= Fabia Numantina =

Fabia Numantina was a member of the patrician Fabia gens. Precisely how she fits into this family is not certain; while she is generally believed to be the daughter of Paullus Fabius Maximus and Marcia, a maternal first cousin of Augustus, it is possible that she was the daughter of Paullus' brother, Africanus Fabius Maximus.

== Marriages ==
Fabia Numantina was married twice: first to Sextus Appuleius, a half-great-nephew of Augustus, by whom she had a son, also named Sextus Appuleius. This child died young, and Fabia described him on his tombstone as 'last of the Appuleii'.

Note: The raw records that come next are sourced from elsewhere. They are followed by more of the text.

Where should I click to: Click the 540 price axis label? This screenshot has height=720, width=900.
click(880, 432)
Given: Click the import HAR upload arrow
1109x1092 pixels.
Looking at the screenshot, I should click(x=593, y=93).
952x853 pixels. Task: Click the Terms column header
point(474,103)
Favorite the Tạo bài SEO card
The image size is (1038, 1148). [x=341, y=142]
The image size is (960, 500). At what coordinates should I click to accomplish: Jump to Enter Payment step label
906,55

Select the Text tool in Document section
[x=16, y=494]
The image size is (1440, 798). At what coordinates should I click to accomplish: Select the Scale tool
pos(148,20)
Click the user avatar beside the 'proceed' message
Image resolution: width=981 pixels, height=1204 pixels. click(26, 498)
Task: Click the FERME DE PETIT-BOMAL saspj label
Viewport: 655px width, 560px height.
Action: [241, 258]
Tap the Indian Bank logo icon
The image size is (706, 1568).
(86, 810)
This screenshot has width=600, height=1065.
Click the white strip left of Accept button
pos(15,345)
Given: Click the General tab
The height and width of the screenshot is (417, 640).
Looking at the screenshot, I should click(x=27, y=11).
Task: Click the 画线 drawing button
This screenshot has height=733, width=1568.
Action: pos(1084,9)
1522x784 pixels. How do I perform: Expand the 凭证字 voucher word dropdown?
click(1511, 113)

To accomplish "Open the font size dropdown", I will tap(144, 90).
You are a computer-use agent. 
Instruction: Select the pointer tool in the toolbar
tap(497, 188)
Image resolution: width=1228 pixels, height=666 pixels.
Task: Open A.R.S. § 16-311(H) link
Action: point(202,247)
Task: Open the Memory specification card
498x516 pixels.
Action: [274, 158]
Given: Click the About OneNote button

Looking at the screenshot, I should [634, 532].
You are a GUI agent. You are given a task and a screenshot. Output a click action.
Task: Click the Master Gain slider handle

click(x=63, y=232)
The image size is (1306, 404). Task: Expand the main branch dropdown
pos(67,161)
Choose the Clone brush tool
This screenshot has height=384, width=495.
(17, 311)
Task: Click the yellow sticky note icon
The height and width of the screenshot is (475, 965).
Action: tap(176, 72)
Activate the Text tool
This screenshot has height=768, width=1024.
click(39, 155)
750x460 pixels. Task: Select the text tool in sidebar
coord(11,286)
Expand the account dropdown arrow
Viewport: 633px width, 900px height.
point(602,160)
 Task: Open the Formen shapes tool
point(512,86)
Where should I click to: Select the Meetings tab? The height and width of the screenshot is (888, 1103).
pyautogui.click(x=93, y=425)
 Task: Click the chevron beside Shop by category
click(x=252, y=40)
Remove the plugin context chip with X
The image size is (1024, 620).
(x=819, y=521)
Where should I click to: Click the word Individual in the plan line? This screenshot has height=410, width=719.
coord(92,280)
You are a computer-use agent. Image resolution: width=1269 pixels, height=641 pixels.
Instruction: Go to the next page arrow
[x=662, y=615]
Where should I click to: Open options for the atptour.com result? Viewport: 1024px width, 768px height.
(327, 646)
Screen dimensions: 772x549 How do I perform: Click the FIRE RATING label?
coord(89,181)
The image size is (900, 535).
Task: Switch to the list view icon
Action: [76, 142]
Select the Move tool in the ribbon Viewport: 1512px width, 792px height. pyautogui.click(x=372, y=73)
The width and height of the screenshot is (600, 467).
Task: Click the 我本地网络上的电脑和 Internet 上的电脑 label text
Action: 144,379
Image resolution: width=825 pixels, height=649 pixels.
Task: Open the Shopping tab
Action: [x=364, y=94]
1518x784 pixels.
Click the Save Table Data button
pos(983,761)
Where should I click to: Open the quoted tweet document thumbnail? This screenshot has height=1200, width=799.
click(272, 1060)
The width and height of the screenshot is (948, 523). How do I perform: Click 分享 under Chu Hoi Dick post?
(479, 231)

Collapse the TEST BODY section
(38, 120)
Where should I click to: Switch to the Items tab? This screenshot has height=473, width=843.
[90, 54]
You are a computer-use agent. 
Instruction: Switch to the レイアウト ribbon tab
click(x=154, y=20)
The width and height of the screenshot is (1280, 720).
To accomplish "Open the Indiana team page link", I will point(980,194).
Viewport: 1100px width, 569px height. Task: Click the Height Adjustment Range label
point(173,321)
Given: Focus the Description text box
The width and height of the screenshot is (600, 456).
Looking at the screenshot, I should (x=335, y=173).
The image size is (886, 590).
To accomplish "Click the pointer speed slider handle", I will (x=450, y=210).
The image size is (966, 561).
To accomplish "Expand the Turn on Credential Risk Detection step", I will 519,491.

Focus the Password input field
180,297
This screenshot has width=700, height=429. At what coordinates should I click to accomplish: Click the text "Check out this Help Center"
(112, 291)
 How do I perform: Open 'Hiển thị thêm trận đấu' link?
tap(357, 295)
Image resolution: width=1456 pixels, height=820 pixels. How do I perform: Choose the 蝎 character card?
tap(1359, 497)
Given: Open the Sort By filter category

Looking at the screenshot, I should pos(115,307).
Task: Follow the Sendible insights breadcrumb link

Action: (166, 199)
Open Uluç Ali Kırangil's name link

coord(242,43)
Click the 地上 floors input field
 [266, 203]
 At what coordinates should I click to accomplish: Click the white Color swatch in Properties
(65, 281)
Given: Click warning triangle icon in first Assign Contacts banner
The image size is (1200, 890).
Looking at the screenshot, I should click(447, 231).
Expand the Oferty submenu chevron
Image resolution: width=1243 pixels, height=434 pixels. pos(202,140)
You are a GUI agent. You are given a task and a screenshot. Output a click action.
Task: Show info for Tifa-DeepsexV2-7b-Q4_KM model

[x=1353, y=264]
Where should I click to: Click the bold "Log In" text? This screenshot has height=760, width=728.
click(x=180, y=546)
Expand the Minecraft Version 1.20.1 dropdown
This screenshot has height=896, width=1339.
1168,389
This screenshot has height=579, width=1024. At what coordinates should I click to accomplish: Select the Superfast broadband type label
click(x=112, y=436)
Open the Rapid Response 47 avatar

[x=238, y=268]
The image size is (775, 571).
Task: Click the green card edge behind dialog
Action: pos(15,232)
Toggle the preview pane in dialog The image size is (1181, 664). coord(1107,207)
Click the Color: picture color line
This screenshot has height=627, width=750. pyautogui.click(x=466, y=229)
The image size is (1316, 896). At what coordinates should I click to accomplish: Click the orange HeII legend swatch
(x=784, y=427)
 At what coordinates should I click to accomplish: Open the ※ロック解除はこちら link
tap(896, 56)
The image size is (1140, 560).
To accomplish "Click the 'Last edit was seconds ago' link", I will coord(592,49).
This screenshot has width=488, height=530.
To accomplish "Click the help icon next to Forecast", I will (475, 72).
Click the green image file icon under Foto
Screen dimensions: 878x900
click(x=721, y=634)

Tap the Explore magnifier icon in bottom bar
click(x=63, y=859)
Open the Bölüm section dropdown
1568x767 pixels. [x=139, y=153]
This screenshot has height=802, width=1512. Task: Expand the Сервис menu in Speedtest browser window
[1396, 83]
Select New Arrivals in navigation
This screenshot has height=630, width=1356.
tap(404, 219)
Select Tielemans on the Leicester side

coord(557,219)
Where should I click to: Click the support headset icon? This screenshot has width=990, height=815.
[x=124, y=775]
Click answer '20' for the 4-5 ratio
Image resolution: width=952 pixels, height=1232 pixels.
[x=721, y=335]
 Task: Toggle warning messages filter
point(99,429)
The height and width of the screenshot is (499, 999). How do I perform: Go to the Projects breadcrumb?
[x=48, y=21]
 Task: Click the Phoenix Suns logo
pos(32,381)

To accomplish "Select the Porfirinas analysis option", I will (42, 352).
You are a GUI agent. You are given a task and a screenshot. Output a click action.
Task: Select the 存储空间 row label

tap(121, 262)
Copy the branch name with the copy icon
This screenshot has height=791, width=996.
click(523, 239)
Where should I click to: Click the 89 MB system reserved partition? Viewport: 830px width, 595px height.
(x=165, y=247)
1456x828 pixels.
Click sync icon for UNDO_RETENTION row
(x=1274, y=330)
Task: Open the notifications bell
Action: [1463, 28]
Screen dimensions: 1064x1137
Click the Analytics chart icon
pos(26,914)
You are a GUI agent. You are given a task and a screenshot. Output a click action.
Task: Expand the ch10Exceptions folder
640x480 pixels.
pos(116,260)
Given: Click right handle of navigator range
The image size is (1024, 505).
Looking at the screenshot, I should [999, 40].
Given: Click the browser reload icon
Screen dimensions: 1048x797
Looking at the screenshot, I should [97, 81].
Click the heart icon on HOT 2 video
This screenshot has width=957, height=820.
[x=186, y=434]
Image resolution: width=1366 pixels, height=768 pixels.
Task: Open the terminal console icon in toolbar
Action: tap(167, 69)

Fabia's second husband was Marcus Plautius Silvanus, praetor in AD 24. He was the son of Marcus Plautius Silvanus, who had been consul in 2 BC, and Lartia. However, Fabia and Silvanus seem to have been divorced prior to Silvanus' praetorship, as Silvanus was then married to a woman named Apronia, whom he apparently murdered by throwing her out of a window.

Shortly after Apronia's murder, Fabia was "charged with having caused her husband's insanity by magical incantations and potions", but she was acquitted.

== Other children ==
It is uncertain if Fabia had any children apart from Sextus Appuleius. She may have been the mother of a young man named Fabius Numantinus, who was admitted to a sacerdotal college in the Neronian era.

==Bibliography==
- Publius Cornelius Tacitus, Annales.
- Inscriptiones Latinae Selectae (ILS), Berlin (1892-1916).
- Ronald Syme, The Augustan Aristocracy, Oxford University Press (1989), ISBN 0-19-814731-7, ISBN 978-0-19-814731-2.